> _WHAT YOU ARE ASKED TO DO_:
The records that follow are to be transcribed in full, leaving out each picture.

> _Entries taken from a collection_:
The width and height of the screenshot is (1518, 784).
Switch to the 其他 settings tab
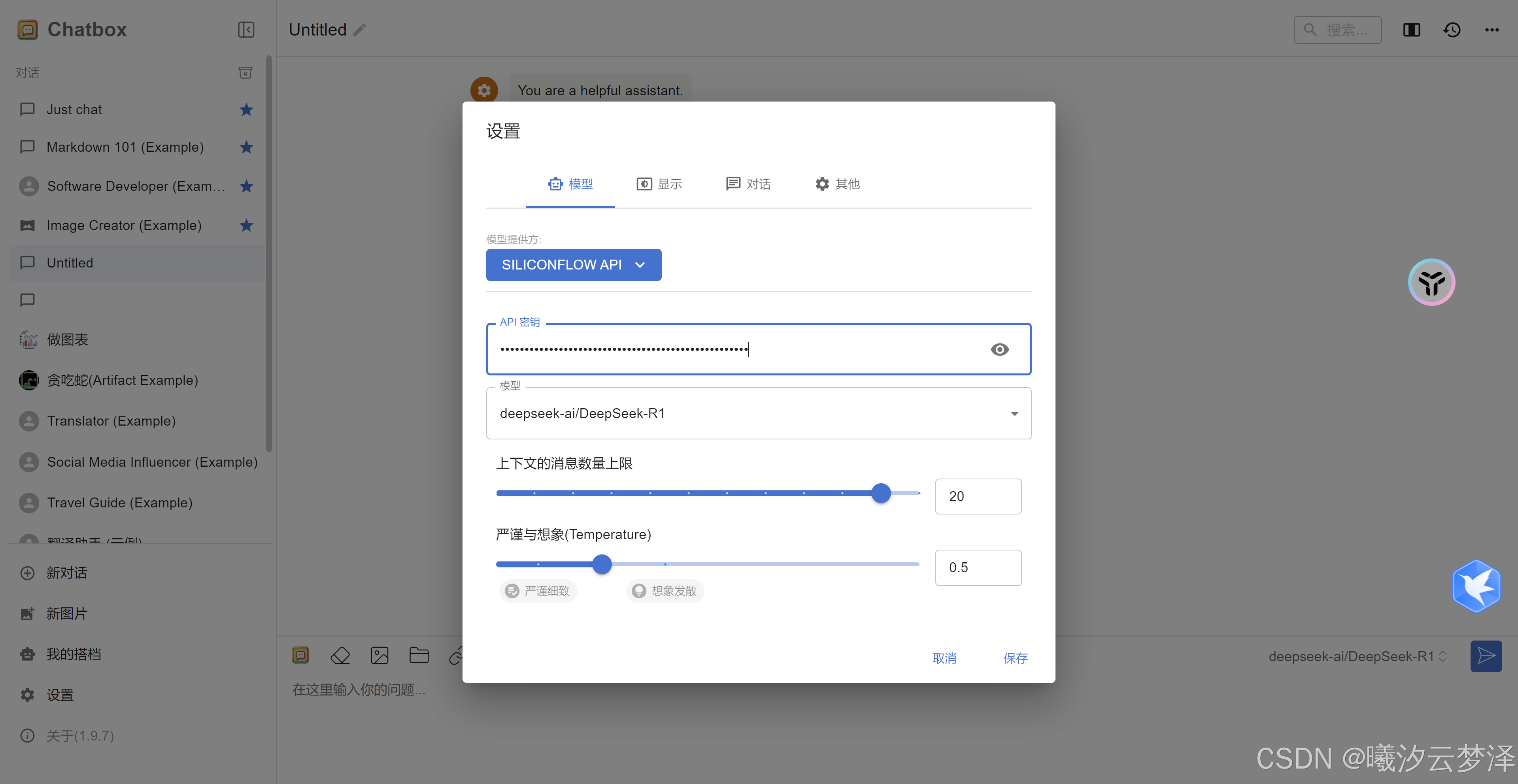click(x=837, y=184)
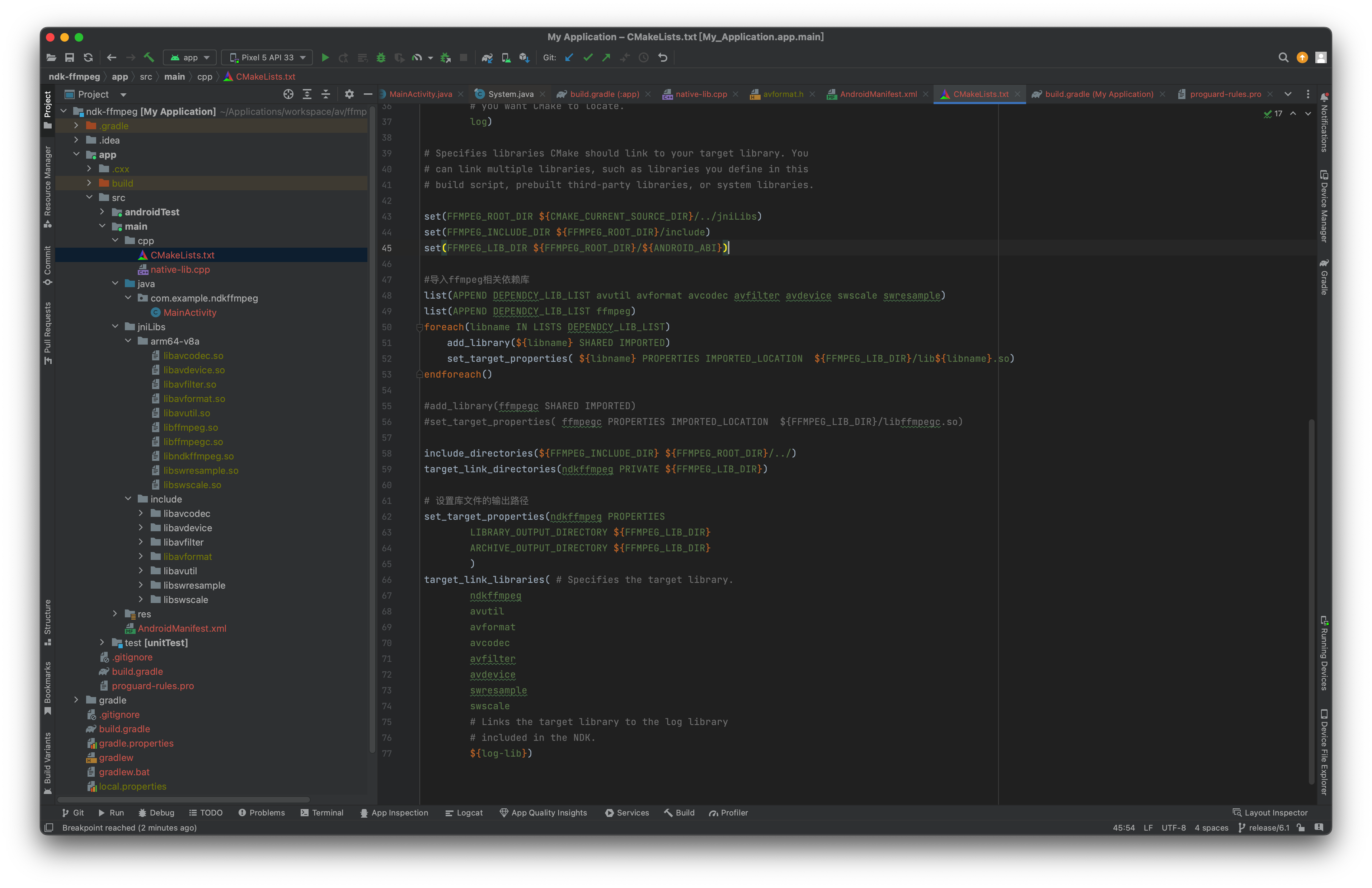
Task: Run the app using the green Run icon
Action: pyautogui.click(x=325, y=58)
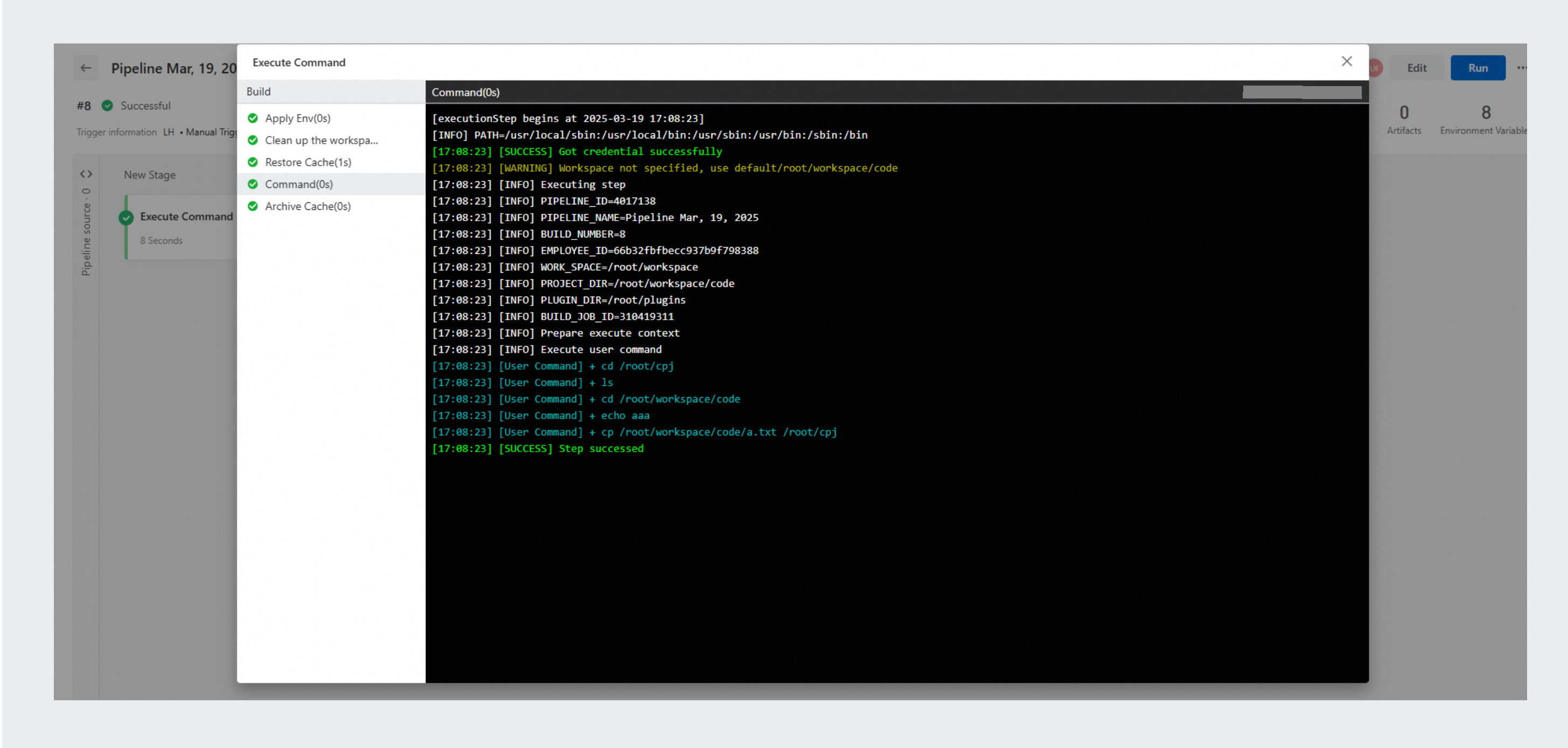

> _WRITTEN SOLUTION_:
The width and height of the screenshot is (1518, 784).
Switch to the 其他 settings tab
click(x=837, y=184)
Task: Run the app using the green Run icon
Action: pyautogui.click(x=325, y=58)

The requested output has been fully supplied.